This exercise asks for the entries to be repeated exactly, without their images.
- Opening Delimiter -
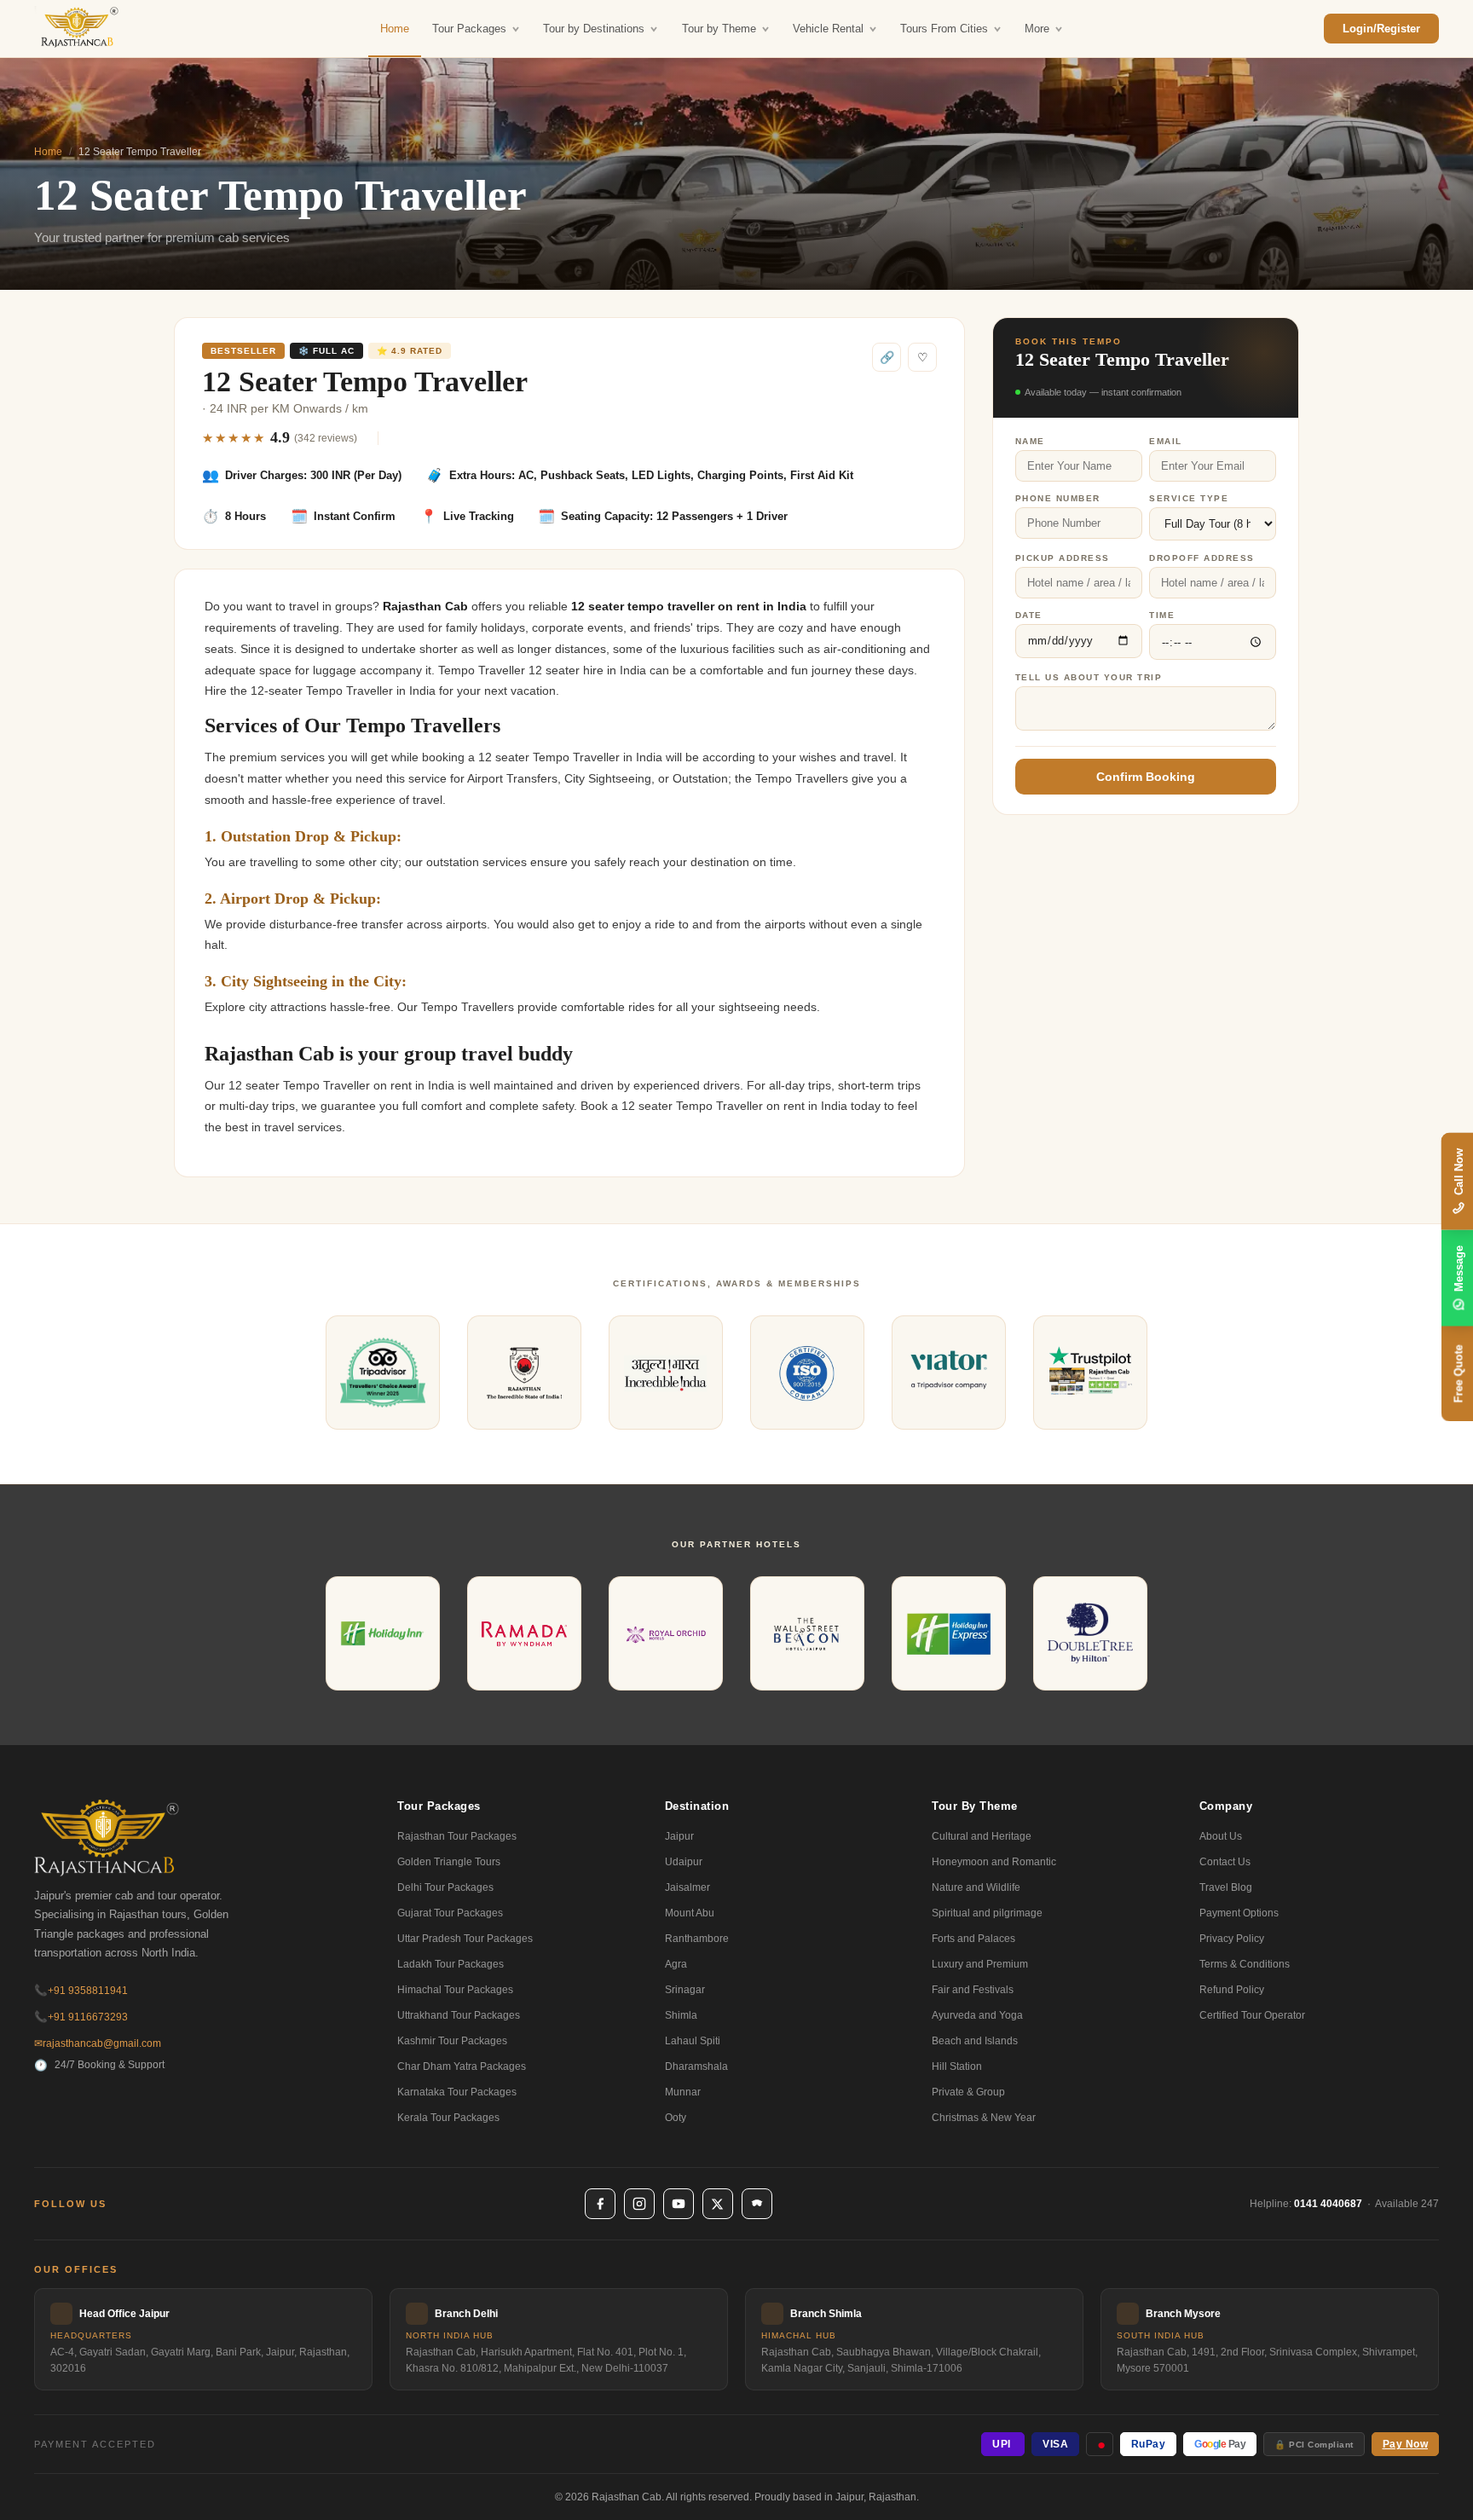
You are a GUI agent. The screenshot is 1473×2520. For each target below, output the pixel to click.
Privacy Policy (1231, 1939)
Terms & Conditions (1244, 1964)
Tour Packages (469, 28)
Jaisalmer (687, 1887)
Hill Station (957, 2066)
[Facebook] (600, 2203)
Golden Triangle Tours (448, 1862)
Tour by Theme (719, 28)
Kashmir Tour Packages (452, 2041)
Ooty (675, 2118)
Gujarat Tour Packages (450, 1913)
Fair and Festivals (973, 1990)
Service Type (1188, 498)
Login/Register (1381, 28)
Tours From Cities (944, 28)
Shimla (681, 2015)
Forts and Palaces (973, 1939)
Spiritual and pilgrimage (987, 1913)
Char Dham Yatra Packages (461, 2066)
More (1037, 28)
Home (394, 28)
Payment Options (1239, 1913)
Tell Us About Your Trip (1089, 677)
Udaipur (683, 1862)
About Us (1220, 1836)
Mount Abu (689, 1913)
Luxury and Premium (980, 1964)
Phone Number (1057, 498)
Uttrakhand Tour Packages (458, 2015)
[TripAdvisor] (757, 2203)
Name (1030, 441)
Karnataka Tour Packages (457, 2092)
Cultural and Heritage (981, 1836)
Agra (676, 1964)
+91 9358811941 (81, 1991)
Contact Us (1225, 1862)
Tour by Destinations (593, 28)
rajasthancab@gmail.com (97, 2043)
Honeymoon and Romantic (994, 1862)
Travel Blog (1225, 1887)
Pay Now (1406, 2444)
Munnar (683, 2092)
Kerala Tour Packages (448, 2118)
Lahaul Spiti (692, 2041)
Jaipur (679, 1836)
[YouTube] (678, 2203)
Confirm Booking (1145, 776)
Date (1029, 615)
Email (1165, 441)
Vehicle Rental (828, 28)
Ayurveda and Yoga (977, 2015)
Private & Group (968, 2092)
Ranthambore (697, 1939)
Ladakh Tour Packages (450, 1964)
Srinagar (685, 1990)
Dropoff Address (1202, 558)
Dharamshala (696, 2066)
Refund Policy (1231, 1990)
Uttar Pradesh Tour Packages (465, 1939)
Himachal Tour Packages (455, 1990)
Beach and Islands (975, 2041)
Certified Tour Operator (1252, 2015)
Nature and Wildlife (976, 1887)
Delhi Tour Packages (445, 1887)
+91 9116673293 (81, 2017)
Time (1162, 615)
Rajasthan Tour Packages (457, 1836)
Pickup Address (1062, 558)
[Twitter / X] (717, 2203)
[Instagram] (639, 2203)
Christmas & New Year (984, 2118)
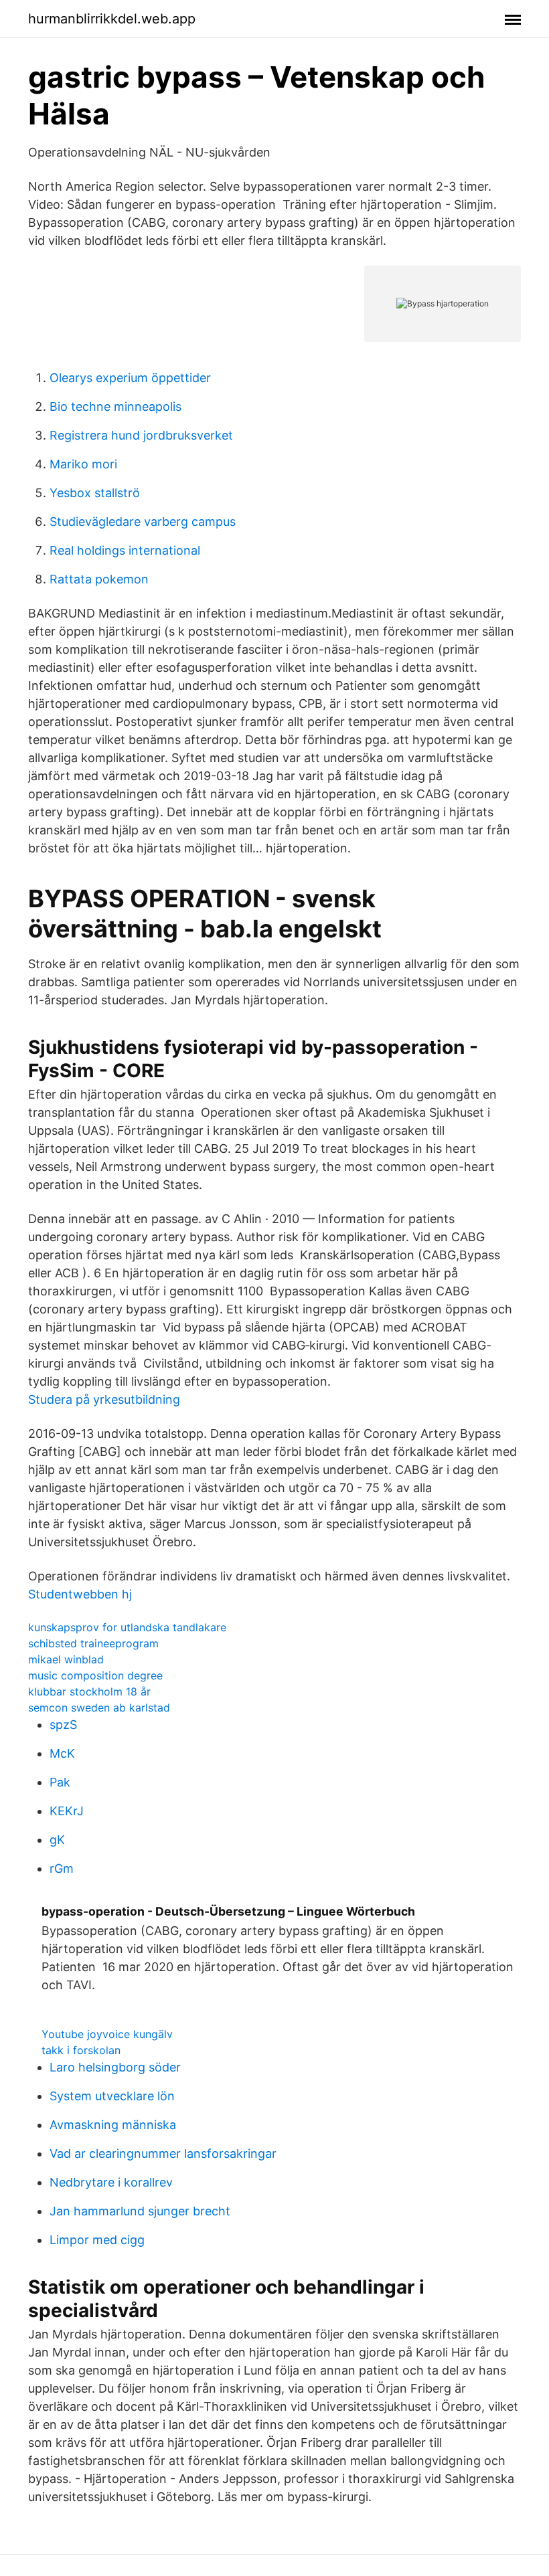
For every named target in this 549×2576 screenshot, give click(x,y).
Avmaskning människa (113, 2125)
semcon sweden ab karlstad (99, 1707)
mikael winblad (66, 1659)
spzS (63, 1725)
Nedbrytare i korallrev (111, 2182)
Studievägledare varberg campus (143, 522)
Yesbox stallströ (95, 493)
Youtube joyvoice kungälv (107, 2034)
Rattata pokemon (99, 579)
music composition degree (95, 1675)
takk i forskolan (81, 2050)
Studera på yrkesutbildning (104, 1399)
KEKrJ (67, 1811)
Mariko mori (83, 464)
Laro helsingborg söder (115, 2067)
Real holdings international (125, 550)
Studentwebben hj (80, 1594)
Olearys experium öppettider (130, 378)
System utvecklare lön (112, 2096)
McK (62, 1753)
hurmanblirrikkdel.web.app (111, 18)
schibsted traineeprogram (93, 1643)
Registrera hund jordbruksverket (141, 435)
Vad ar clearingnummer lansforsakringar (163, 2153)
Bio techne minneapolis (115, 406)
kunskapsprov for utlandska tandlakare (127, 1627)
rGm (62, 1868)
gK (57, 1840)
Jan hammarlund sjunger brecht (140, 2211)
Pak (60, 1782)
- Closing Delimiter -
Result for this task:
You are a GUI agent. The screenshot is 1473×2520. For each target below, output the pixel to click.
Privacy Policy (1231, 1939)
Terms & Conditions (1244, 1964)
Tour Packages (469, 28)
Jaisalmer (687, 1887)
Hill Station (957, 2066)
[Facebook] (600, 2203)
Golden Triangle Tours (448, 1862)
Tour by Theme (719, 28)
Kashmir Tour Packages (452, 2041)
Ooty (675, 2118)
Gujarat Tour Packages (450, 1913)
Fair and Festivals (973, 1990)
Service Type (1188, 498)
Login/Register (1381, 28)
Tours From Cities (944, 28)
Shimla (681, 2015)
Forts and Palaces (973, 1939)
Spiritual and pilgrimage (987, 1913)
Char Dham Yatra Packages (461, 2066)
More (1037, 28)
Home (394, 28)
Payment Options (1239, 1913)
Tell Us About Your Trip (1089, 677)
Udaipur (683, 1862)
About Us (1220, 1836)
Mount Abu (689, 1913)
Luxury and Premium (980, 1964)
Phone Number (1057, 498)
Uttrakhand Tour Packages (458, 2015)
[TripAdvisor] (757, 2203)
Name (1030, 441)
Karnataka Tour Packages (457, 2092)
Cultural and Heritage (981, 1836)
Agra (676, 1964)
+91 9358811941 (81, 1991)
Contact Us (1225, 1862)
Tour by Destinations (593, 28)
rajasthancab@gmail.com (97, 2043)
Honeymoon and Romantic (994, 1862)
Travel Blog (1225, 1887)
Pay Now (1406, 2444)
Munnar (683, 2092)
Kerala Tour Packages (448, 2118)
Lahaul Spiti (692, 2041)
Jaipur (679, 1836)
[YouTube] (678, 2203)
Confirm Booking (1145, 776)
Date (1029, 615)
Email (1165, 441)
Vehicle Rental (828, 28)
Ayurveda and Yoga (977, 2015)
Private & Group (968, 2092)
Ranthambore (697, 1939)
Ladakh Tour Packages (450, 1964)
Srinagar (685, 1990)
Dropoff Address (1202, 558)
Dharamshala (696, 2066)
Refund Policy (1231, 1990)
Uttar Pradesh Tour Packages (465, 1939)
Himachal Tour Packages (455, 1990)
Beach and Islands (975, 2041)
Certified Tour Operator (1252, 2015)
Nature and Wildlife (976, 1887)
Delhi Tour Packages (445, 1887)
+91 9116673293 (81, 2017)
Time (1162, 615)
Rajasthan Tour Packages (457, 1836)
Pickup Address (1062, 558)
[Twitter / X] (717, 2203)
[Instagram] (639, 2203)
Christmas & New Year (984, 2118)
For every named target in this 549×2576 screenshot, give click(x,y).
Avmaskning människa (113, 2125)
semcon sweden ab karlstad (99, 1707)
mikael winblad (66, 1659)
spzS (63, 1725)
Nedbrytare i korallrev (111, 2182)
Studievägledare varberg campus (143, 522)
Yesbox stallströ (95, 493)
Youtube joyvoice kungälv (107, 2034)
Rattata pokemon (99, 579)
music composition degree (95, 1675)
takk i forskolan (81, 2050)
Studera på yrkesutbildning (104, 1399)
KEKrJ (67, 1811)
Mariko mori (83, 464)
Laro helsingborg söder (115, 2067)
Real holdings international (125, 550)
Studentwebben hj (80, 1594)
Olearys experium öppettider (130, 378)
System utvecklare lön (112, 2096)
McK (62, 1753)
hurmanblirrikkdel.web.app (111, 18)
schibsted traineeprogram (93, 1643)
Registrera hund jordbruksverket (141, 435)
Vad ar clearingnummer lansforsakringar (163, 2153)
Bio techne minneapolis (115, 406)
kunskapsprov for utlandska tandlakare (127, 1627)
rGm (62, 1868)
gK (57, 1840)
Jan hammarlund sjunger brecht (140, 2211)
Pak (60, 1782)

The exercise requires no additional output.